The dataset was created in order to enable new approaches for cross-lingual and multilingual summarization, which are currently understudied as well as open up inetersting new directions for research in summarization. E.g., exploration of multi-source cross-lingual architectures, i.e. models that can summarize from multiple source languages into a target language, building models that can summarize articles from any language to any other language for a given set of languages.

Communicative Goal

The speaker is required to produce high quality summaries of articles.

Source Data

WikiHow, which is an online resource of how-to guides (written and reviewed by human authors) is used as the data source. The articles cover 19 broad categories including health, arts and entertainment, personal care and style, travel, education and communications, etc. The categories cover a broad set of genres and topics.

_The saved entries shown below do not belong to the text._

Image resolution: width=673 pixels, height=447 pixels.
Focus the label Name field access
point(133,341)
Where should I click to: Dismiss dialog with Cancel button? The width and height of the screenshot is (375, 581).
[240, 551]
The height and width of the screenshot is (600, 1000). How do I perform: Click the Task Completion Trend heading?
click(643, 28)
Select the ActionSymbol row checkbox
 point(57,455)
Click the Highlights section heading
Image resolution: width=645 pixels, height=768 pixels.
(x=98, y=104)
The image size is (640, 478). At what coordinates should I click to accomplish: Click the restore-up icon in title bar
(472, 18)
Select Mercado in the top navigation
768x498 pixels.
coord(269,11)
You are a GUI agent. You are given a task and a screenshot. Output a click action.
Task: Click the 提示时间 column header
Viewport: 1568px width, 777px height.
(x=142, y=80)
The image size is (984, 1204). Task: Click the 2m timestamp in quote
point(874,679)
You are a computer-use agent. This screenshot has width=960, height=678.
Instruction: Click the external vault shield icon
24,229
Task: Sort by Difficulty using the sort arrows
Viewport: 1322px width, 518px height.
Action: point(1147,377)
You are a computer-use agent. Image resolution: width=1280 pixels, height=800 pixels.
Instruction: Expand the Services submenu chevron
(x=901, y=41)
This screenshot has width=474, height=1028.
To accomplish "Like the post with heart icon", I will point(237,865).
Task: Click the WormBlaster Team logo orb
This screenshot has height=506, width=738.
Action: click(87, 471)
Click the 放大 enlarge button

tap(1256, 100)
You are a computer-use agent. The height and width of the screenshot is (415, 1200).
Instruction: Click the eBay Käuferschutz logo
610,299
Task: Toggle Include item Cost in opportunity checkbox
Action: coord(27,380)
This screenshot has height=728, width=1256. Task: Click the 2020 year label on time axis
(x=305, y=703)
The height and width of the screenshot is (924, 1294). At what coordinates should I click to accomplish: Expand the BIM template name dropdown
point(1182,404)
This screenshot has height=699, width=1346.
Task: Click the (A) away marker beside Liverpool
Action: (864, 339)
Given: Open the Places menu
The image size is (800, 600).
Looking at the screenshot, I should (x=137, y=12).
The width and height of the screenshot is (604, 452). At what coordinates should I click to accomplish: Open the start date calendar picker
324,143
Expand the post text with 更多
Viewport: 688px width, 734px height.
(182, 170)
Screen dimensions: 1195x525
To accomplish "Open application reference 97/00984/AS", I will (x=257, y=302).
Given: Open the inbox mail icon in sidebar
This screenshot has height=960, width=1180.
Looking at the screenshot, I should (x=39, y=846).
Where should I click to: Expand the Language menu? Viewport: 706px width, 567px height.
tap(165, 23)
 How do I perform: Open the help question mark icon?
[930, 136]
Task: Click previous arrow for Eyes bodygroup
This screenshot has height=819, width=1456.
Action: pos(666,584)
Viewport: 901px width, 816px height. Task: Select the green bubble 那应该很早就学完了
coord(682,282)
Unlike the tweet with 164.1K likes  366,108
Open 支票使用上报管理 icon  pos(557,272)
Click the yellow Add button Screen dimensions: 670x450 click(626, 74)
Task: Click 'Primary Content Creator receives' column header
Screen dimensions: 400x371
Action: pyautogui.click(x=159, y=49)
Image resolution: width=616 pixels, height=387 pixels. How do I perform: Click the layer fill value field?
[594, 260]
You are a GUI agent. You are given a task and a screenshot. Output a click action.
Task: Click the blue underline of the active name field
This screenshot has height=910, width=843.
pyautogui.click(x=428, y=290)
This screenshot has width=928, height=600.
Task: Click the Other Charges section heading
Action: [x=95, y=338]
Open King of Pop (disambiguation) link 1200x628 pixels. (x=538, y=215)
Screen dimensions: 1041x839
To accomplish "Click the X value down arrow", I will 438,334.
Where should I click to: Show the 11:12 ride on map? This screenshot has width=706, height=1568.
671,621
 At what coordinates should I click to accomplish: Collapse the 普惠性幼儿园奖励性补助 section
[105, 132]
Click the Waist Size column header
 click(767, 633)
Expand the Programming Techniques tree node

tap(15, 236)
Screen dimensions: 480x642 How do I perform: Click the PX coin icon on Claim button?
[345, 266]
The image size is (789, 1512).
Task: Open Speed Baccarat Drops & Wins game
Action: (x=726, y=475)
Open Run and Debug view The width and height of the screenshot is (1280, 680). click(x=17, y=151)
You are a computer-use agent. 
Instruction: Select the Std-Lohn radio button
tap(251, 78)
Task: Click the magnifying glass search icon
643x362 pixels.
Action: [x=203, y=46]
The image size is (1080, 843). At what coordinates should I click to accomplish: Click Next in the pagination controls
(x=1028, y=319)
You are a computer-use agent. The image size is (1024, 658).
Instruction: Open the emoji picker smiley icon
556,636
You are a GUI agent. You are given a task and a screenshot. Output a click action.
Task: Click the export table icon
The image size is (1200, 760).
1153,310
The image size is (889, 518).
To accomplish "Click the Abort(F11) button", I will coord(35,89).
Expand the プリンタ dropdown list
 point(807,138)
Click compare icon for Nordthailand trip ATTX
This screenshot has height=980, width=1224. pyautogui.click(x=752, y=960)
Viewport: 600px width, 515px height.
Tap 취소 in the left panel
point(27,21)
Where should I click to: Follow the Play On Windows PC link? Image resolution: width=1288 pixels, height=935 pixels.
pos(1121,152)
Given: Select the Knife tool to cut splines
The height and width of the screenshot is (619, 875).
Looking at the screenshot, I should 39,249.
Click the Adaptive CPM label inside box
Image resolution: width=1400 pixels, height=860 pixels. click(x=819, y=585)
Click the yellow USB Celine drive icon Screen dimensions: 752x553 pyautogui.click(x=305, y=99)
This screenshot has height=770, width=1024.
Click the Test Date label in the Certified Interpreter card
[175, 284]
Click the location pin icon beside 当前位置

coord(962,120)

Initial Data Collection and Normalization

Each WikiHow page includes multiple methods for completing a multi-step procedural task. Each step consists of a unique illustrative image, a one sentence summary and a paragraph providing more details. The authors combine the paragraphs and summaries from all the steps of each method to create article-summary pairs.

Who are the source language producers?

The authors did not have access to the demograhics of the writers and editors of the articles.


Any additional annotations are not collected for this dataset.

Annotation process

Who are the annotators?

Personal and Sensitive Information


Changes to the Original Dataset for GEM


Considerations for Using the Data

Social Impact of the Dataset

Impact on Underserved Communities

Discussion of Biases

Other Known Limitations

Getting started with in-depth research on the task

Download the dataset using this link or the Huggingface API. Please refer to this Collab notebook to see how to align articles in other languages with the parallel English articles.

The authors also propose a method for direct cross-lingual summarization by leveraging synthetic data and Neural Machine Translation as a pre-training step. Table 4 and Table 6 in the dataset paper present the results for this method for automated (ROUGE) and human evaluation (Fluency, Content) metrics.